Many of the findings don't come as a surprise. People in poorer countries expend more energy, and have less varied diets that rely heavily on carbohydrates.
People in wealthier countries eat diets that contain more fruits and vegetables, proteins and total fats than those from poorer countries. They're also quitting smoking at higher rates than those from poorer countries. But they are less physically active.
A co-investigator of the ongoing study says its goal is to provide hard data so that policy formation doesn't have to rely on supposition.
"We have lots of data on mostly white, Caucasian adults living in North America and Europe. So you might say: What's new about the information from that perspective?" says Dr. Sonia Anand, who is a professor of medicine at McMaster.
"But the global projections of where the greatest number of cardiovascular deaths will occur are that 80 per cent of the burden of cardiovascular disease will be occurring in low-income and middle-income countries in the year 2020. So we need to understand what the trends are in those regions in order to come up with prevention programs, policy changes, etc., to prevent the epidemic in those regions."
Trying to persuade low- and middle-income countries to act based on data from elsewhere — for instance, saying "Your people are getting richer, so you're going to start to see these problems" — generally results in push back, says Anand. The response is: "Your information is not directly applicable to us."
"Now the beauty of this study is we have data from so many countries and communities that the local community and the country can use this information for health policy and planning," Anand says.

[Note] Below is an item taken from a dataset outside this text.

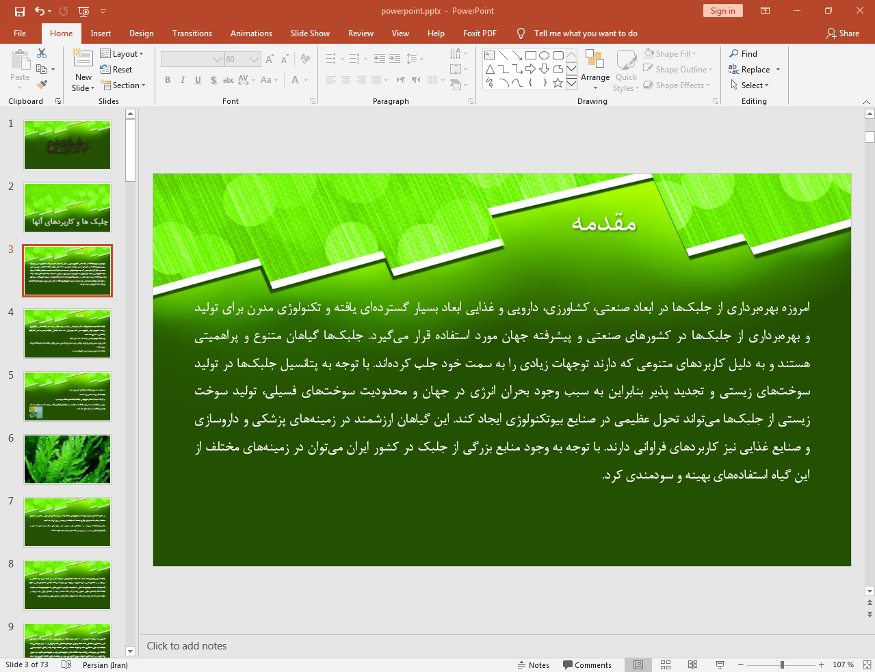875x672 pixels.
Task: Open the Section dropdown menu
Action: click(124, 85)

The study looked at a range of countries selected to represent income classifications delineated by the World Bank. Canada, Sweden and United Arab Emirates represent high income countries. Upper middle income countries include Argentina, Brazil, Chile, Poland, Turkey, South Africa and Malaysia. China, Colombia and Iran represent lower middle income countries. And India, Bangladesh, Pakistan and Zimbabwe make up the lower income nations.
The study shows patterns that are a cause of concern. As a country's wealth grows, its people start to acquire the poor health habits seen in wealthier countries.
"We used to think — and there's strong evidence showing that as you become more wealthy, your water supply improves, the food contamination decreases, so acute infectious disease improve with acquisition of wealth. But the risk factors for chronic diseases increase," Anand says.
"Although we all think that acquisition of wealth is good for a person, and actually improves their health, what we're seeing with those transitions from rural to urban in low income countries is that ... the diet starts to change in adverse ways. That people go from high physical activity jobs to more sedentary jobs."
"If we look at processed meats, we look at soft drink consumption, and fried foods, etc., they all go up in consumption when people gain wealth."